# [Information given]
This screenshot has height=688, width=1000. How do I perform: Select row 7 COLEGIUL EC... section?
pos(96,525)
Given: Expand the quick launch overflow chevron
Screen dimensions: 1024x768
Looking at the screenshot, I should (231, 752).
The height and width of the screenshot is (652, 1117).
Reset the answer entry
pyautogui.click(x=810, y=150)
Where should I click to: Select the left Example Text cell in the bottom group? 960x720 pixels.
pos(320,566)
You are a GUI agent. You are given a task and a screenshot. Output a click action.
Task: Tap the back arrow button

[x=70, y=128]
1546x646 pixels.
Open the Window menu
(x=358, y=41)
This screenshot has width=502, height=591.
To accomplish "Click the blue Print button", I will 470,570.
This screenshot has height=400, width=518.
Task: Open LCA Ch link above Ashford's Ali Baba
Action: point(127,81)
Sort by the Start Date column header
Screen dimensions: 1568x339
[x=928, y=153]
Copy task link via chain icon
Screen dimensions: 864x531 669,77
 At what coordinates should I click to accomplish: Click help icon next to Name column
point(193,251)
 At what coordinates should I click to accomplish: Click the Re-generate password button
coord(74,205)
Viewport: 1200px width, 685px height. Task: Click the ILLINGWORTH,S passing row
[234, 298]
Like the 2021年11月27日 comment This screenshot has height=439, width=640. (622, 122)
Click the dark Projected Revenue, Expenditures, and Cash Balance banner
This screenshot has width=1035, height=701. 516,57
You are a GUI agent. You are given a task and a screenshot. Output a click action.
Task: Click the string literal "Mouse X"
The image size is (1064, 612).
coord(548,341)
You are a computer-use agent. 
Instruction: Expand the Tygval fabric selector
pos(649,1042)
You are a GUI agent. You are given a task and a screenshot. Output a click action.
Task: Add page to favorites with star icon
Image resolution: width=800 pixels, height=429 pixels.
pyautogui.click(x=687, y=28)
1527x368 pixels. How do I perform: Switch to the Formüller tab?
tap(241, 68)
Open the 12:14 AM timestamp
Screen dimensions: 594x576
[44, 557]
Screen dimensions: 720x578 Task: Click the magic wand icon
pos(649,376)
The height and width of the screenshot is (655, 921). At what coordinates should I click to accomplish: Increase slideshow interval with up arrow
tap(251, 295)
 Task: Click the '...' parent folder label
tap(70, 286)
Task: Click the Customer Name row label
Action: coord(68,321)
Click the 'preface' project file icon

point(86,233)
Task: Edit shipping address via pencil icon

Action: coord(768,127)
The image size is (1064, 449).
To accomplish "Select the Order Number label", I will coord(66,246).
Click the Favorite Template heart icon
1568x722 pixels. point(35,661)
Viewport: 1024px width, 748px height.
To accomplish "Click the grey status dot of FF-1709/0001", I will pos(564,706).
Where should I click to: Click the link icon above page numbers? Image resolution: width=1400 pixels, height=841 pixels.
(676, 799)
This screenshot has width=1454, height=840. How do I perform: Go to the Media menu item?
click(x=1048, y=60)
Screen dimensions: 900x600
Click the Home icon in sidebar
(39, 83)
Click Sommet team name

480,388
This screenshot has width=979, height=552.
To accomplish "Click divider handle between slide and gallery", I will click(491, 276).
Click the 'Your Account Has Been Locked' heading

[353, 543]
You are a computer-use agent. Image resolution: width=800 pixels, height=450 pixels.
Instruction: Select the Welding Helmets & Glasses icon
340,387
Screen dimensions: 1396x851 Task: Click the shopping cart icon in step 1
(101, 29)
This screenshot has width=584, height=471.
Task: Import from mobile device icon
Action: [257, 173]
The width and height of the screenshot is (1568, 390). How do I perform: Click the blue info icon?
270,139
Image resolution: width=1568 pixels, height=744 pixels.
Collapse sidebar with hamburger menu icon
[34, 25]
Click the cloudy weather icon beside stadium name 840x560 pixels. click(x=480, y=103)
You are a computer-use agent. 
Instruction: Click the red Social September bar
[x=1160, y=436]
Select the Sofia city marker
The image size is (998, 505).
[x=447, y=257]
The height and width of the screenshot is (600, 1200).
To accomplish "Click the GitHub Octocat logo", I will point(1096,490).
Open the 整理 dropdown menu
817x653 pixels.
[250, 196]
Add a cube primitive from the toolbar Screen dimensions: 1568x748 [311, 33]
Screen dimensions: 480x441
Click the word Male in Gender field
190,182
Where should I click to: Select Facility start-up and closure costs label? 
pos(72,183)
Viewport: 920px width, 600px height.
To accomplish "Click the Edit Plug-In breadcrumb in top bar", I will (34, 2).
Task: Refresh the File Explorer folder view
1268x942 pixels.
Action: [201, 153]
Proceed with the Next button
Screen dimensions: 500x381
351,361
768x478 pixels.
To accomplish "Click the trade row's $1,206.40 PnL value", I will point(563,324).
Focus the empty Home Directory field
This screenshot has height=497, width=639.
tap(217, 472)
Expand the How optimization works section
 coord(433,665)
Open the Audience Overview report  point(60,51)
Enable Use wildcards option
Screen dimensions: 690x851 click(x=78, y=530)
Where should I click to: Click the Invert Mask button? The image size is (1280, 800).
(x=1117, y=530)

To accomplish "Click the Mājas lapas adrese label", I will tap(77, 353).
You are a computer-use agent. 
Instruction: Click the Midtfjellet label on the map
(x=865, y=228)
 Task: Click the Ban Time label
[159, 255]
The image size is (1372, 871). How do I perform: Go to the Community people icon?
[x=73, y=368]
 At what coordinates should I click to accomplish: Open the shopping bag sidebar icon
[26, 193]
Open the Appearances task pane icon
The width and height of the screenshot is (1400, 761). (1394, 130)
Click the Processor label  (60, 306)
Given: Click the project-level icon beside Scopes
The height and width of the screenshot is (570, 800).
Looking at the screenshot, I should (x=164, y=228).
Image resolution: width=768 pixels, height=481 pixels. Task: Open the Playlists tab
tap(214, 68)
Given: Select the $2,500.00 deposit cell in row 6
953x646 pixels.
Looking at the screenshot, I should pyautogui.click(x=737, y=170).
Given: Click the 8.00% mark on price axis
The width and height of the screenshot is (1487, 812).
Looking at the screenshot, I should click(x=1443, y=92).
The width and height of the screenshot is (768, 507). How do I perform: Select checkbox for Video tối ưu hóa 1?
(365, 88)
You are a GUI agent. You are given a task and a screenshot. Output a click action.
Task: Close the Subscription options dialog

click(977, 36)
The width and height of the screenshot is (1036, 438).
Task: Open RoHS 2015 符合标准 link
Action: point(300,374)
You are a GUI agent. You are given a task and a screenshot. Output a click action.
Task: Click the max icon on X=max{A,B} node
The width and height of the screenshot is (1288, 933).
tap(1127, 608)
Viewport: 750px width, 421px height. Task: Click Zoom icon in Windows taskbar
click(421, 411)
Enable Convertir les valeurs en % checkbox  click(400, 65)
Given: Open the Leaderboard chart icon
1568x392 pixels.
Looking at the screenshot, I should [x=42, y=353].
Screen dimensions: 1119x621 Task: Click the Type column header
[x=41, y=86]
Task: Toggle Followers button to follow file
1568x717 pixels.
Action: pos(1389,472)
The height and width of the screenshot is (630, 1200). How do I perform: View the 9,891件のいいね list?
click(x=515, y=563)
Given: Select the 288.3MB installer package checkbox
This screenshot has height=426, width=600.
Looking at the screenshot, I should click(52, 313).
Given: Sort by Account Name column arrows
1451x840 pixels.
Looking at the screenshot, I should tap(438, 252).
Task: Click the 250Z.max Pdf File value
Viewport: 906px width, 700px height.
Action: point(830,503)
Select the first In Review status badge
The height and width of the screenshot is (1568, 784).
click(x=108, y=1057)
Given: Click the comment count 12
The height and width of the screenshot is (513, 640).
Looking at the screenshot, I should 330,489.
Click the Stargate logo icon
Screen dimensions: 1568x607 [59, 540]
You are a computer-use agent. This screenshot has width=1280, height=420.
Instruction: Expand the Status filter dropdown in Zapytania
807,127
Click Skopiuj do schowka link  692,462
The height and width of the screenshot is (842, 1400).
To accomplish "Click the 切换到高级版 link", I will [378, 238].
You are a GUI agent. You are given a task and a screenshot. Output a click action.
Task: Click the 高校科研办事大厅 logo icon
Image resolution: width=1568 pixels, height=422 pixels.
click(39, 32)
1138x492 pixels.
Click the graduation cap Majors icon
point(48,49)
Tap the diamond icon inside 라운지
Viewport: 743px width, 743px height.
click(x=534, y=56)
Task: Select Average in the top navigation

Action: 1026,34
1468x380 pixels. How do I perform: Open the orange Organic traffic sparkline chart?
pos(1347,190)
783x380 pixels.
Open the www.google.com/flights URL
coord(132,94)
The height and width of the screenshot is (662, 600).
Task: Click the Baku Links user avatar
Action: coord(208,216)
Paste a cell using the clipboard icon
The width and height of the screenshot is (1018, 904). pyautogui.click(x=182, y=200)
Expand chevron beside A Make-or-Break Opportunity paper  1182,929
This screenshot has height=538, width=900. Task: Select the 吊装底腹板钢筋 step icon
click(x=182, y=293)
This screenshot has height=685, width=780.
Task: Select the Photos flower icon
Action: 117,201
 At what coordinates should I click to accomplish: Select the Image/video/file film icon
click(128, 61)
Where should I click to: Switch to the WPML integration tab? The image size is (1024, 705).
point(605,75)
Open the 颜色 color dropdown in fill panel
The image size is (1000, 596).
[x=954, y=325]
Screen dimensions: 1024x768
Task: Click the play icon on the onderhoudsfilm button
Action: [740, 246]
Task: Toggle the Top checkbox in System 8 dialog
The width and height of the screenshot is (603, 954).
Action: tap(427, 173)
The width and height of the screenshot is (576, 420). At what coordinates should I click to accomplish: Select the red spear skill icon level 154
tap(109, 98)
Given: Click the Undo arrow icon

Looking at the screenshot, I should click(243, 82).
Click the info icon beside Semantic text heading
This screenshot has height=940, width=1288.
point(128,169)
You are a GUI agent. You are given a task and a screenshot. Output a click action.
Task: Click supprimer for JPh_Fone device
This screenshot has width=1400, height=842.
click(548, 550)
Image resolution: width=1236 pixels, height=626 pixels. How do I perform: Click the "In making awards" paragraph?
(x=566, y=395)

# [Try it]
Look above for the line containing "Where should I click to: Select Facility". Output from there through the line containing "768x478 pixels.", exactly and inclusively.

# [Output]
Where should I click to: Select Facility start-up and closure costs label? 
pos(72,183)
Viewport: 920px width, 600px height.
To accomplish "Click the Edit Plug-In breadcrumb in top bar", I will (34, 2).
Task: Refresh the File Explorer folder view
1268x942 pixels.
Action: [201, 153]
Proceed with the Next button
Screen dimensions: 500x381
351,361
768x478 pixels.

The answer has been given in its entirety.